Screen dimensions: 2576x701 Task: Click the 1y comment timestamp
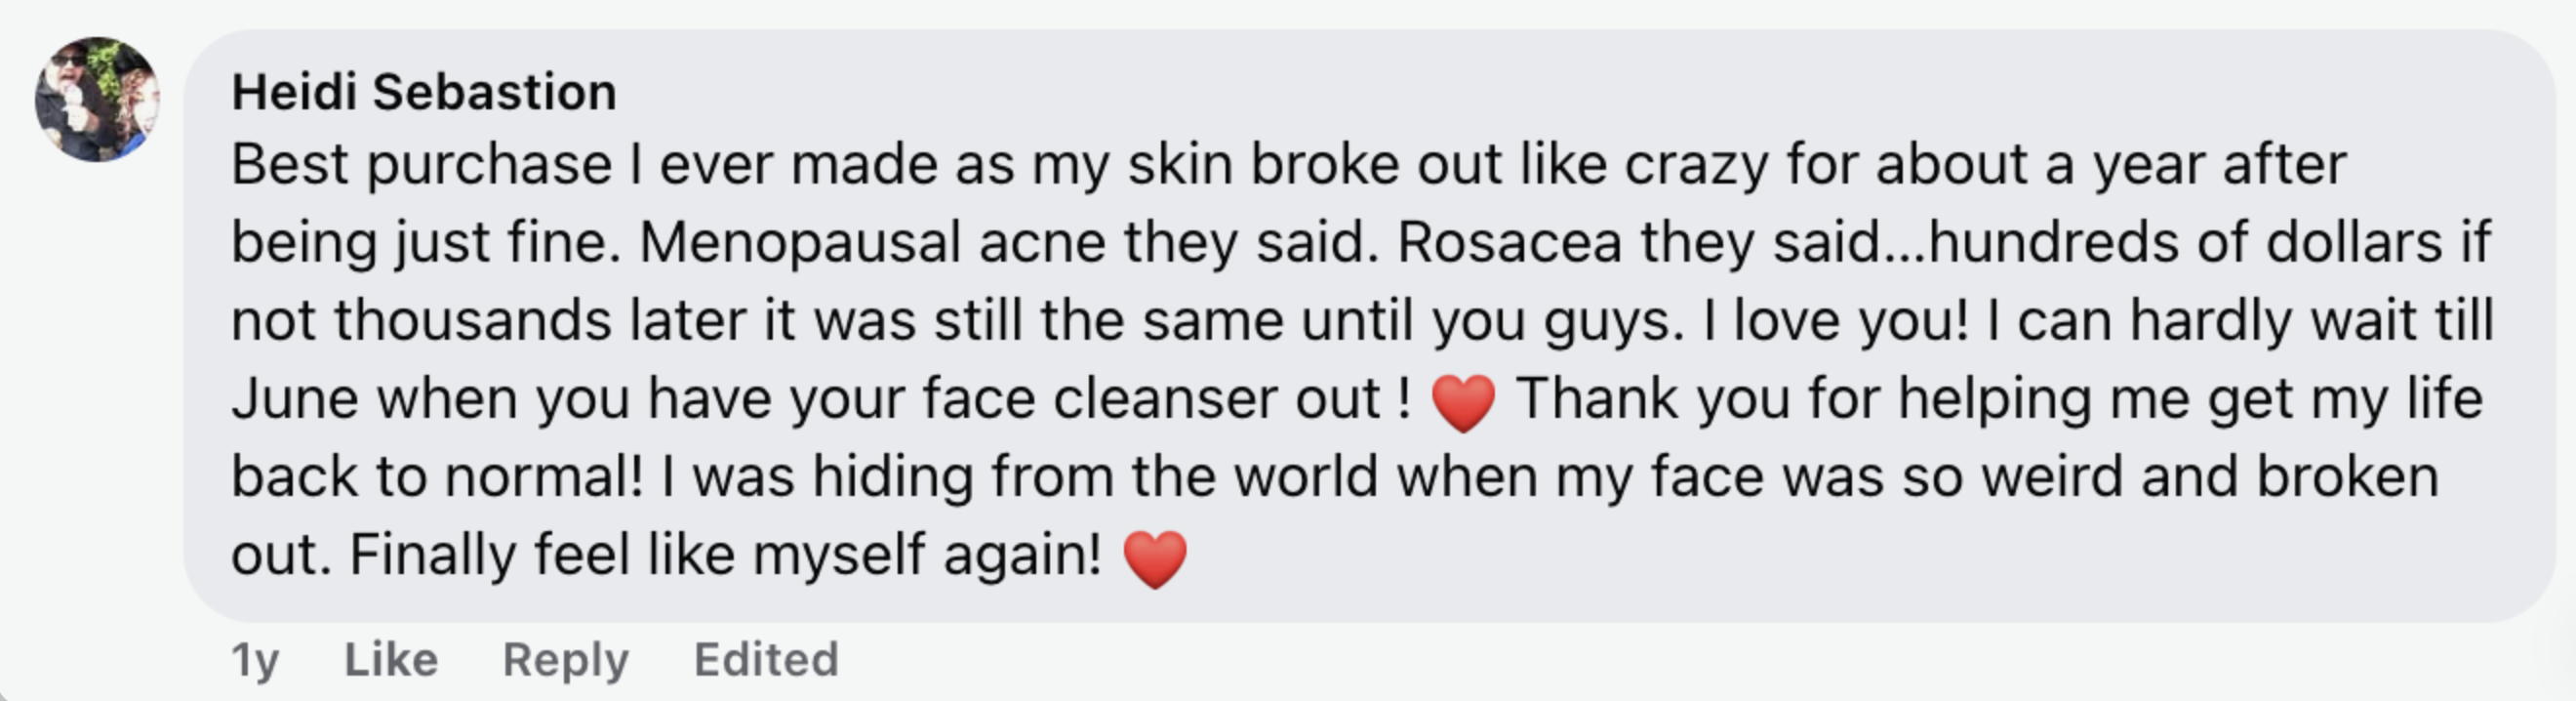[x=255, y=659]
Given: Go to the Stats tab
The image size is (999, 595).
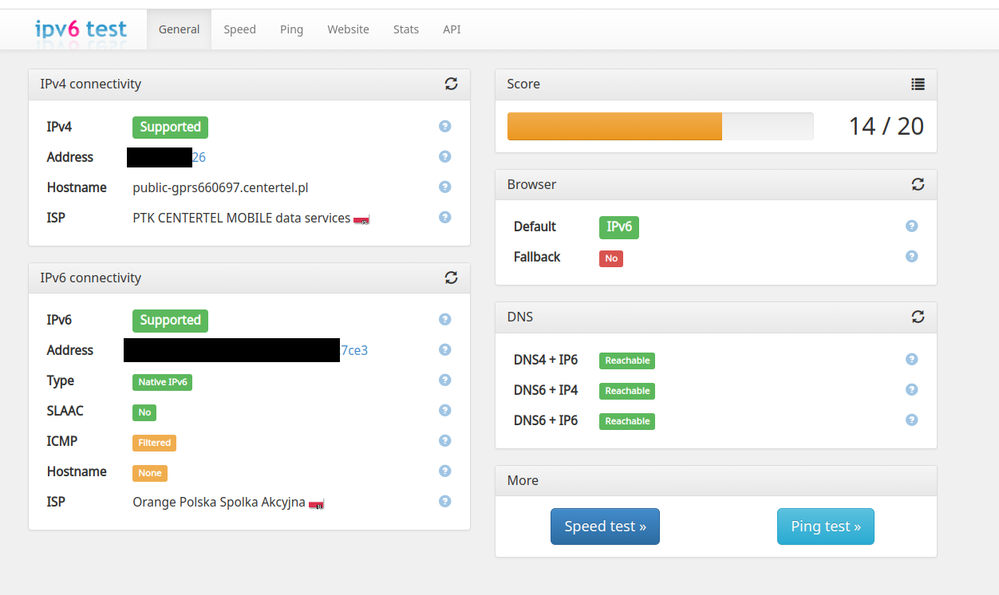Looking at the screenshot, I should click(x=406, y=30).
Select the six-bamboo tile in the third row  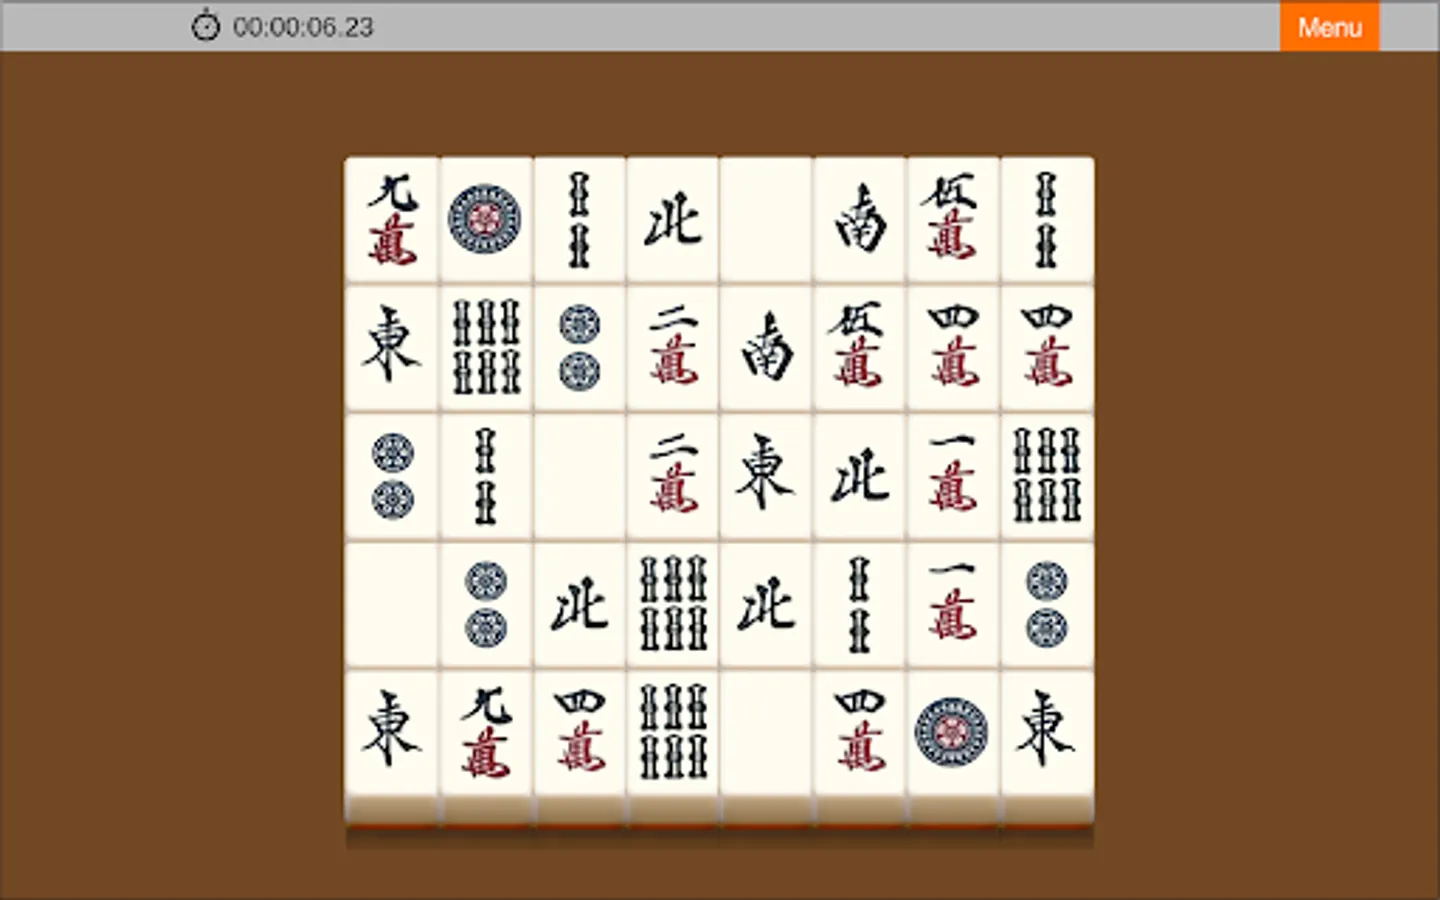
□ □ □
→ What to produce
Rewrite the entries above with "Stats" changed to "Profile" and everything else kept the same, leaving out the pictures.

→ Complete response
Screen dimensions: 2576x701 Task: Click the 1y comment timestamp
[x=255, y=659]
Given: Go to the Profile tab
The image size is (999, 595).
Looking at the screenshot, I should click(x=406, y=30).
Select the six-bamboo tile in the third row  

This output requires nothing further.